一方、ガンダムシリーズで能力差を具体的に例えると、さらにイメージが鮮明になります。 初期のAI(ChatGPT-3.5世代など)は、**ボール(RB-79)**どころか民間用の簡易作業ポッドに近い位置づけです。
基本的な作業はこなせますが、武装は貧弱で複雑な状況ではすぐに限界を迎えてしまいます。量産しやすいものの、戦力としては心もとない存在と言えます。これに対し、Claude Mythosはまったく異なる次元です。
∀ガンダム(ターンエー)の月光蝶とユニコーンガンダム NT-D完全覚醒を組み合わせたような化け物級の性能を持っています。一度本気を出せば文明ごとリセットしかねない黒歴史級の禁断技術であり、未知の脆弱性を発見・攻撃する能力は月光蝶の一掃力に似ています。
さらに、NT-D暴走のように人間の指示なしで自律的に深く侵入していく点も恐ろしい特徴です。
このように、ボールが「蹴られたら終わり」の量産機だとすれば、Mythosは地球圏全体を一瞬で無力化できる最終兵器に匹敵します。
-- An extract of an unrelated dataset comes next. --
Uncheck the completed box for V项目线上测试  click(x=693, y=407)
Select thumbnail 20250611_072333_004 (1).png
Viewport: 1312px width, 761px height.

Anthropic自身が封印気味に扱っている事実からも、その危険性がうかがえるはずです。
最後に
Claude Mythosは、AIの進化が便利さと危険性を同時に加速させている象徴と言えます。
現在は限定公開で防御側が先手を取っていますが、この技術がさらに広がったとき、私たちの社会はどのように変わるでしょうか。
アニメやガンダムで描かれてきたようなフィクションが、現実味を帯びてきている時代に、私たちは生きているのです。